Вдруг взгляд ее упал на толстый конверт, который она вынула из стола. Узнать, о чем редактор хочет советоваться в КГБ, она решила немедленно. Она извлекла маркиза де Кюстина и тут же начала читать его, позабыв обо всем остальном. Оторвалась она, когда было около часу. До пуска ротационных машин оставалось чуть-чуть. Надины мысли вернулись к Ивлеву. Она покраснела, вспомнив, сколько глупостей наделала днем, и твердо сказала себе, что этого больше не повторится.
– Поклянись! – сказала она себе.
– Клянусь! – ответила себе она.
Тут отворились обе двери, составлявшие тамбур макарцевского кабинета, и появился Ивлев. В первое мгновение зрачки у Нади расширились, и она снова почувствовала, что краснеет. Казалось, появись сейчас Иисус Христос, Сироткина изумилась бы меньше. Но сегодня Ивлев значил для нее больше Христа. Христос был для нее бестелесен, а Ивлеву она уже принадлежала, хотя ничего не было.
Вячеслав еще держался за ручку двери, когда Надя нашлась. Только женщине дана эта сообразительность: превратить неожиданную ситуацию в обычную и даже будто бы ясную ей заранее.

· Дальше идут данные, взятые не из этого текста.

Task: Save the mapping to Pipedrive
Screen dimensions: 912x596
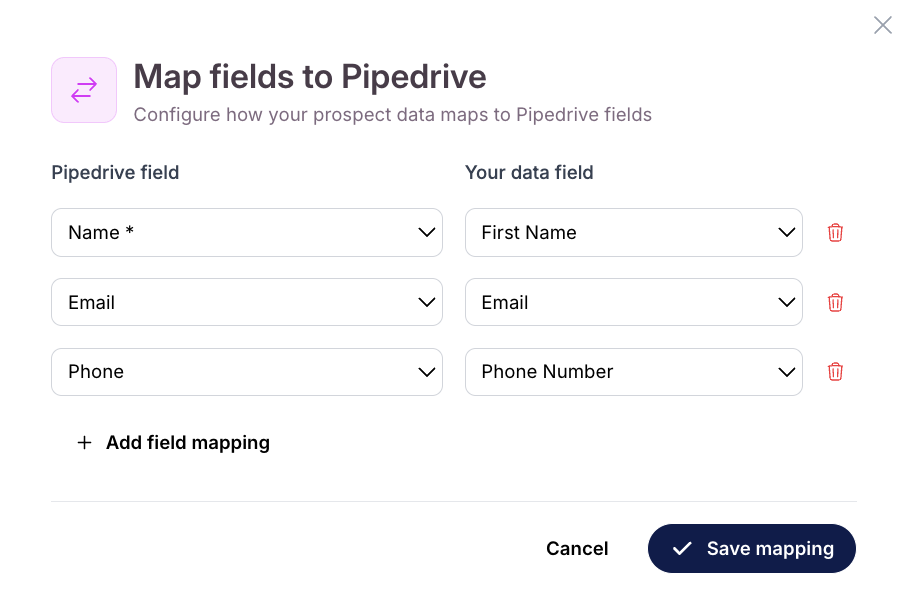Action: pyautogui.click(x=751, y=548)
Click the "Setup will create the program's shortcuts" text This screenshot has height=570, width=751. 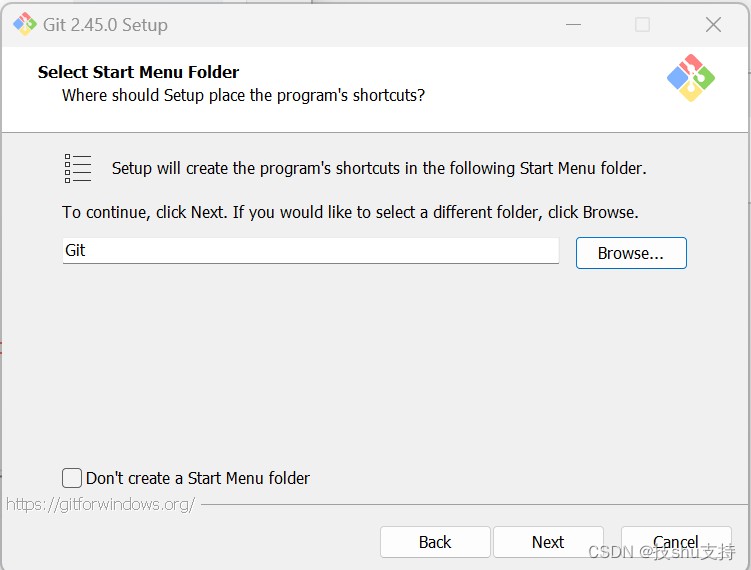[379, 168]
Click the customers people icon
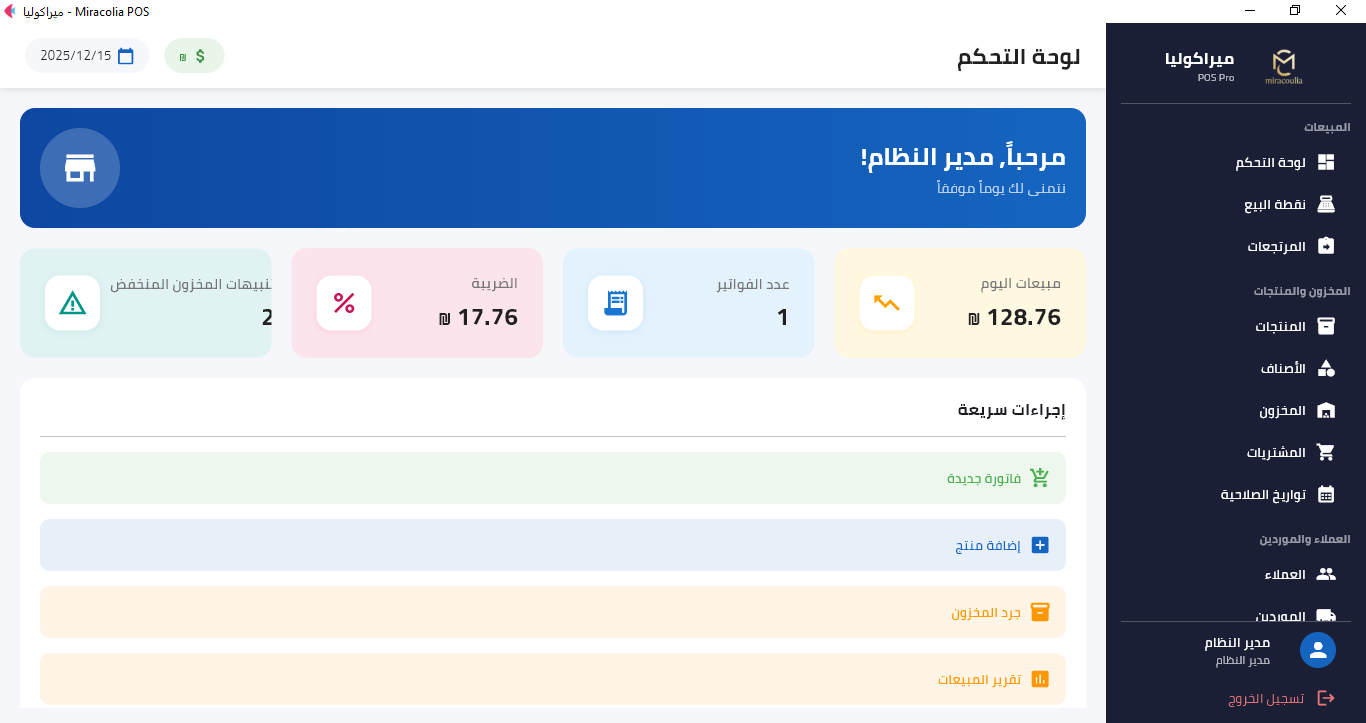1366x723 pixels. [1326, 574]
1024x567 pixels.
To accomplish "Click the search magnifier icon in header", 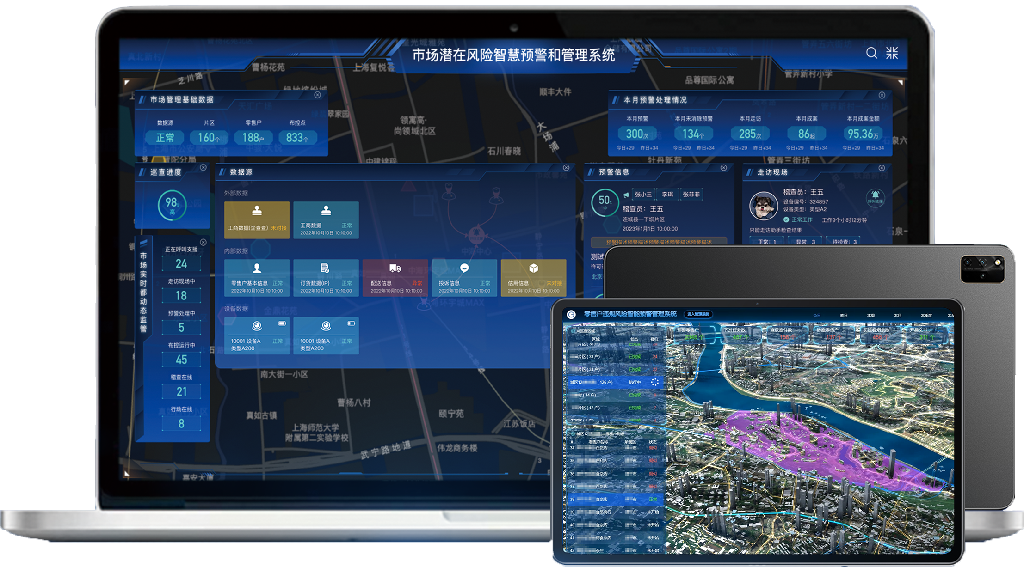I will [x=872, y=53].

– Вам кого? – невозмутимо спросила Сироткина, и лишь глаза ее лукаво блеснули под настольной лампой. – Я вас не вызывала. Вы по какому вопросу?
Он пришел сам, и наконец-то у нее есть возможность сделать вид, что он ей вовсе не нужен, что она к нему абсолютно равнодушна. Подумать только! Несколько часов назад она должна была быть и женщиной, и мужчиной, преодолевать себя и его, стыдясь, добиваться… А теперь он стоял, внимательно на нее глядя и даже вроде бы волнуясь.
– Я помешал?
Она не ответила, похлопала глазами, проверяя, не сон ли это.

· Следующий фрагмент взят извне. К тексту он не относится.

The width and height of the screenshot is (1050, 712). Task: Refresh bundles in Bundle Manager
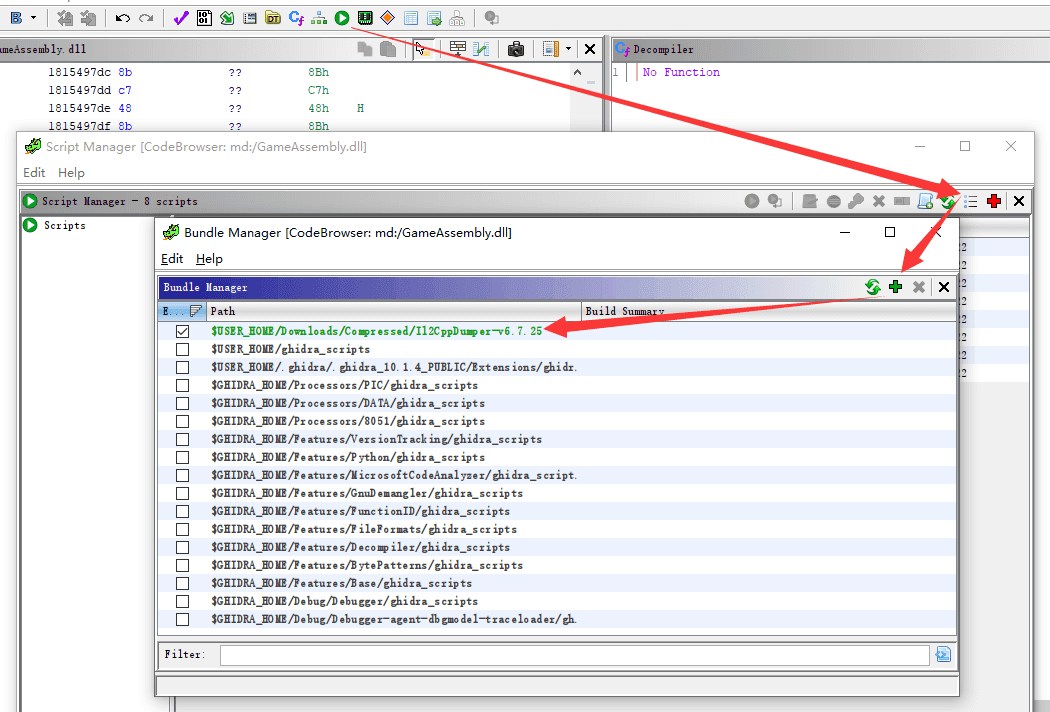872,287

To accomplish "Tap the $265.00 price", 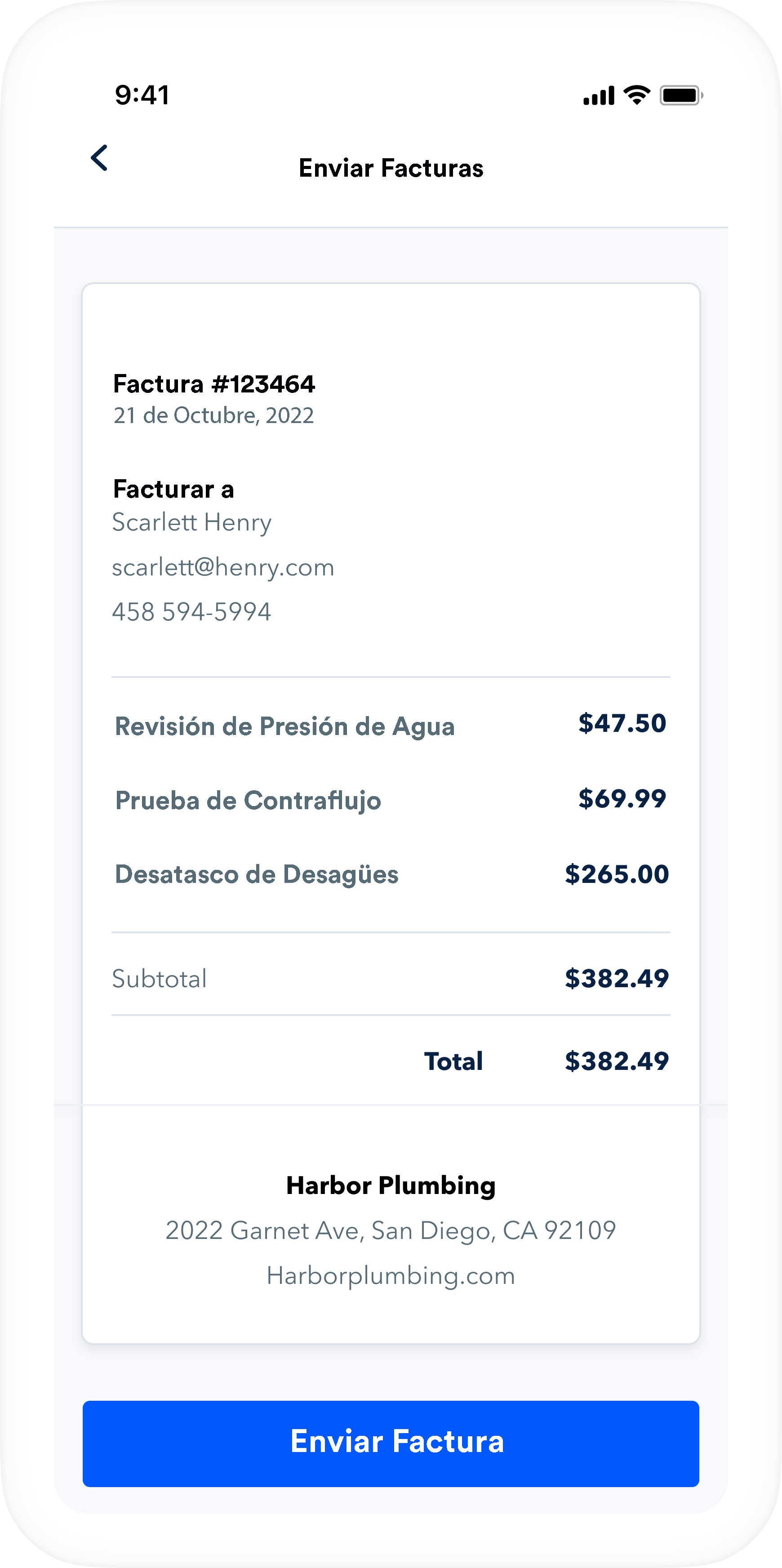I will [617, 874].
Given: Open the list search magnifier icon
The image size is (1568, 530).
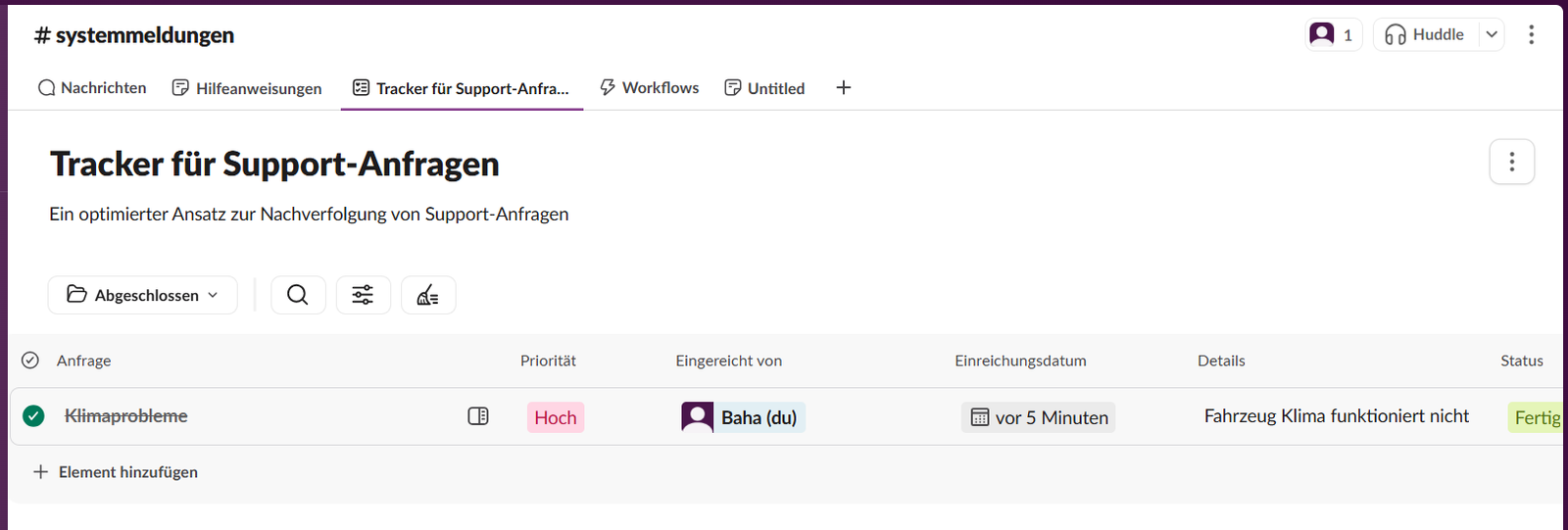Looking at the screenshot, I should click(298, 295).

– Вы устали и хотите спать?
Он, оказывается, глупый. Она закрыла глаза вовсе не потому!
– Мяу!… – она, потянувшись, замурлыкала. – Так по какому вопросу вы пришли ко мне на прием?
– По личному, – объяснил он. – Можно?
Вячеслав приблизился, перегнулся и положил свои руки на ее, лежащие на холодном стекле макарцевского стола. Она почувствовала гнет его рук и мгновенно стала безропотной, как днем у него в комнате. Все предыдущие намерения испарились, сердце застучало чаще. Она ждала. Отпустив одну ее руку, он надавил пальцем кнопку настольной лампы. Стало темнее. Из окна падал рассеянный свет, делая лицо Нади нерезким в желтоватом сумраке. Он потянул ее за пальцы к себе. Сироткина поднялась с кресла и плавно проплыла вокруг стола, словно ведомая в неизвестном танце.
– Да? – спросил он.
Это «да» донеслось до нее издалека, будто долго летало по редакторскому кабинету, отражаясь от стен и потолка, прежде чем попасть ей в уши.
– Что – да? – переспросила она беззвучно, одними губами.
– Не передумала?
Усмехнувшись краешком губ, она медленно покачала головой, осуждая его за эти сомнения, и, склонив голову, подставила ему приоткрытый рот.